A PEC “reforça os mecanismos de exclusão e de privatização dessas áreas”, afirma Monteiro, que também atua no Observatório de Territórios Sustentáveis e Saudáveis da Bocaina (OTSS/Fiocruz/FCT).
“A legislação obriga a garantia do acesso ao ambiente costeiro, à praia. Quando deixa de ser terreno de marinha e passa a ser uma propriedade como outra qualquer, não há obrigação nenhuma como a servidão de acesso ao mar”, afirmou na entrevista.

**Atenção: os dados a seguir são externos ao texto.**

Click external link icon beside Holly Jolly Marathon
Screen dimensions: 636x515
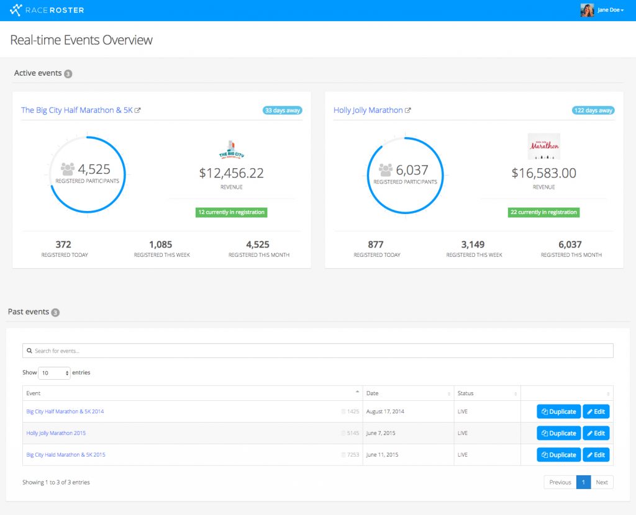point(408,110)
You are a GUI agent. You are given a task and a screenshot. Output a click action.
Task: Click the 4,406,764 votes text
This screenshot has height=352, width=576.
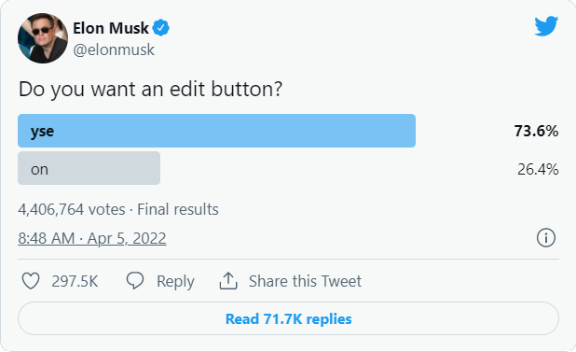(72, 209)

Senadores seriam beneficiados por medida
De acordo com reportagem da Folha de S.Paulo, nove dos 81 senadores que vão deliberar sobre a PEC têm em seu nome propriedades que ficam em área de marinha, de acordo com dados públicos da Secretaria do Patrimônio da União (que faz parte do Ministério da Gestão e Inovação) e da Justiça Eleitoral.
São eles Alessandro Vieira (MDB-SE), Ciro Nogueira (PP-PI), Esperidião Amin (PP-SC), Fernando Dueire (MDB-PE), Jader Barbalho (MDB-PA), Laércio Oliveira (PP-SE), Marcos do Val (Podemos-ES), Oriovisto Guimarães (Podemos-PR) e Renan Calheiros (MDB-AL).
O levantamento levou em conta imóveis no nome do parlamentar ou de empresas da sua propriedade.
Procurados pela reportagem, cinco deles disseram não ver impedimento em analisar a proposta e os outros quatro não se manifestaram. Esperidião Amin e Oriovisto Guimarães se declararam favoráveis ao texto.
A propriedade desses imóveis é compartilhada com a União, que cobra uma taxa de foro pelo uso e ocupação do terreno. Em caso de transferência para outra pessoa, é preciso pagar outra taxa, o laudêmio.